▸ DOCUMENT EXCERPT
# # #
I have learned you can buy Glyptal paint and paint nearly everything inside to keep from arcing over. Might do that in Assault&Battery. My Lenco is shipping out on Monday, going to see what stock motors and 1.56 first gear do. I am also a netgain dealer if anyone needs one cheap(we will not be undersold).


----------



## Dustin_mud (May 22, 2012)

Very cool, let us know how it goes. We may need to have a little meet up after I get mine going, speaking of I'm sure I'll be getting ahold of you when I need to order my motor.


----------



## Dustin_mud (May 22, 2012)

I'm shooting for the 9s with a single motor so I'm sure your new car will blow my doors off. But it would be fun to race with another Texan


----------



## Dustin_mud (May 22, 2012)

Is there any controllers around the 3k amps that dont run 9 grand? Lol


----------



## onegreenev (May 18, 2012)

Dustin_mud said:


> Is there any controllers around the 3k amps that dont run 9 grand? Lol


NOPE. Sorry but if you want that kind of power you will either pay or build your own.


----------



## Bowser330 (Jun 15, 2008)

Dustin_mud said:


> Is there any controllers around the 3k amps that dont run 9 grand? Lol


At that point dual motors make a lot more sense......


----------



## Dustin_mud (May 22, 2012)

Yeah I hear you on that, just seems like no one has pushed the 11 real hard yet


----------



## DIYguy (Sep 18, 2008)
# # #
▸ DATA EXTRACT
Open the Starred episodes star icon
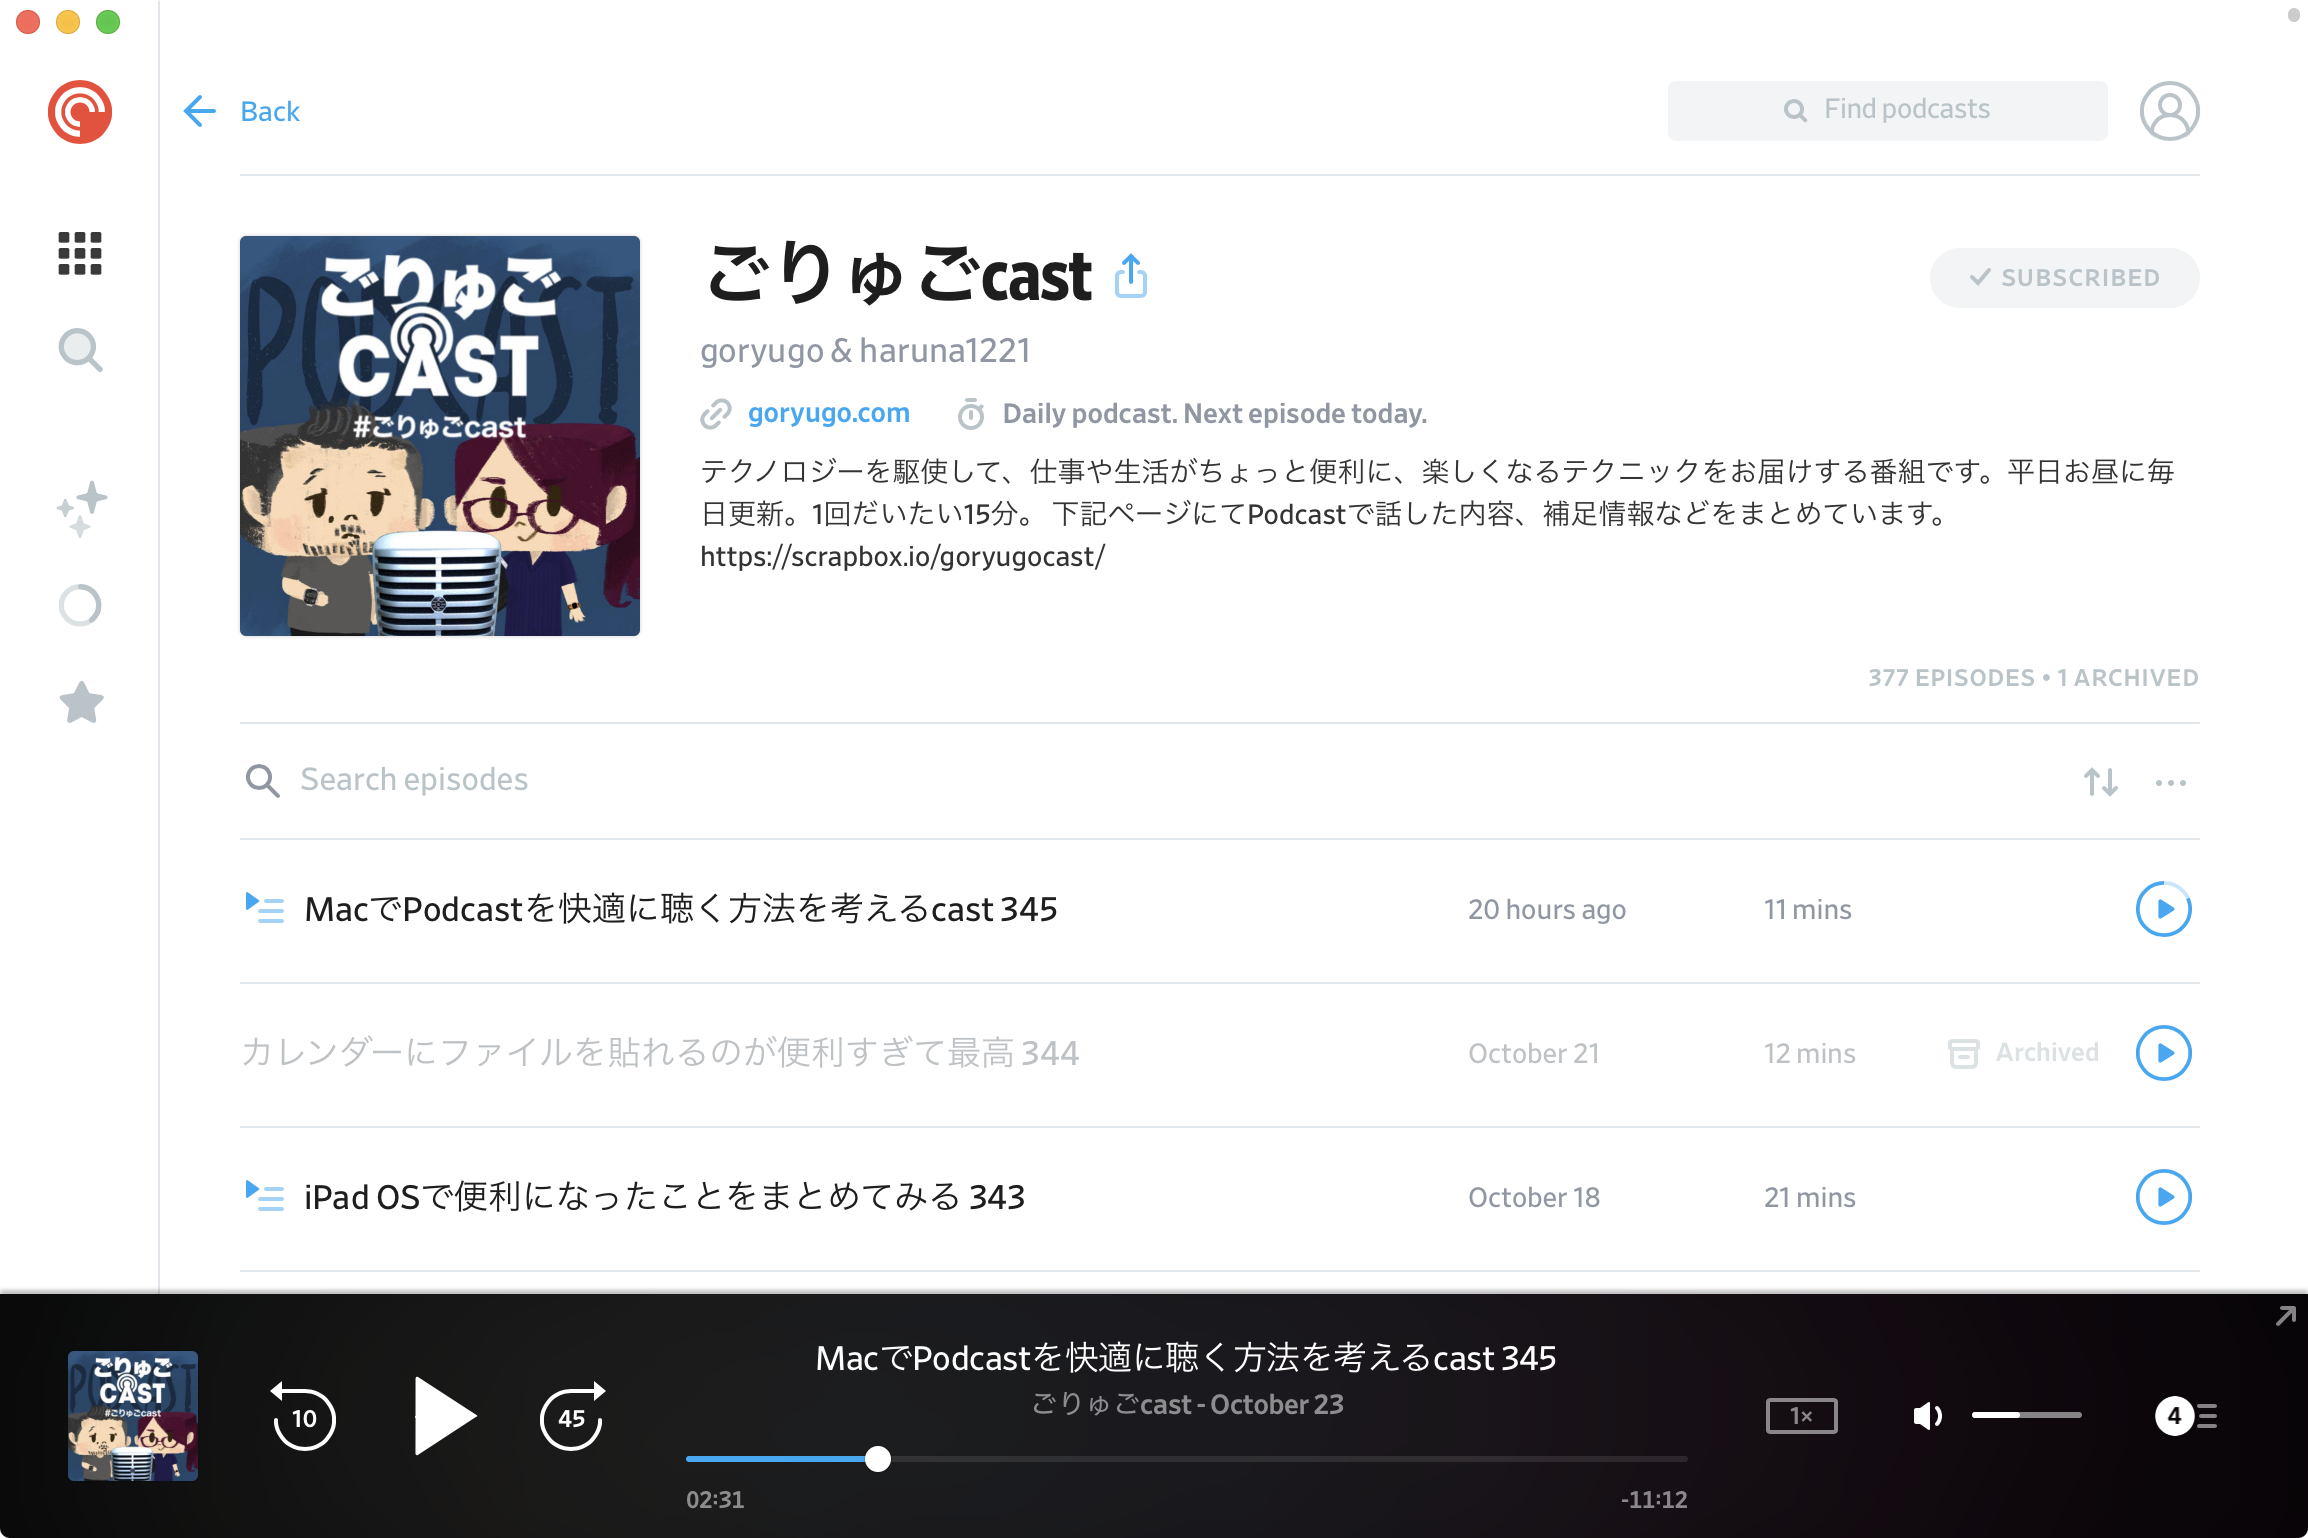 (81, 702)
# # #
▸ EXERCISES
1 > According to the forum thread on electric drag racing, what paint can be bought and applied inside to prevent arcing over?
2 > Continue the forum thread on electric drag racing from the point at which it stops.
The lines have no connection to the forum thread on electric drag racing.

▸ EXPECTED RESULTS
1 > Glyptal paint.

2 >
John Metric said:


> I have learned you can buy Glyptal paint and paint nearly everything inside to keep from arcing over.


Yep. Here are a couple that I have done. Make sure you don't get any inside the brush holders . . and remove the brushes as well as mask off connection points. Coating the brush gear and having a good blower to help get rid of the brush dust (in addition to cooling) is most helpful to prevent flashovers.

You can coat the armature also (minus the comm), but make sure you don't insulate between the case and the pole shoes. I use a high temp paint on the frame.


----------



## Dustin_mud (May 22, 2012)

That's a pretty cool idea! But yeah I think I would be fun to have a car in the 9s with a single motor.


----------



## DIYguy (Sep 18, 2008)

Dustin_mud said:


> That's a pretty cool idea! But yeah I think I would be fun to have a car in the 9s with a single motor.


My single motor ride may have a shot at 9 seconds . . . if I lost the range pack and upped the voltage on the power pack.


----------



## Dustin_mud (May 22, 2012)

I would think with the power they can take...from my understanding 800hp in burst that should put a well build car with a good setup knocking on the doors to 8s. But I'm wrong a lot!! Lol


----------



## Dustin_mud (May 22, 2012)

Can you guys help me understand some things, people talk about there cars making 800+hp with like 1500tq. Now in the world of ice racing that would be deep 9s almost 8s and hitting speeds nearing 150 in the 1/4. But from my reads there hasn't been a car built yet to hit those speeds in the 1/4, what am I not understanding?


----------



## Bowser330 (Jun 15, 2008)

Dustin_mud said:


> Can you guys help me understand some things, people talk about there cars making 800+hp with like 1500tq. Now in the world of ice racing that would be deep 9s almost 8s and hitting speeds nearing 150 in the 1/4. But from my reads there hasn't been a car built yet to hit those speeds in the 1/4, what am I not understanding?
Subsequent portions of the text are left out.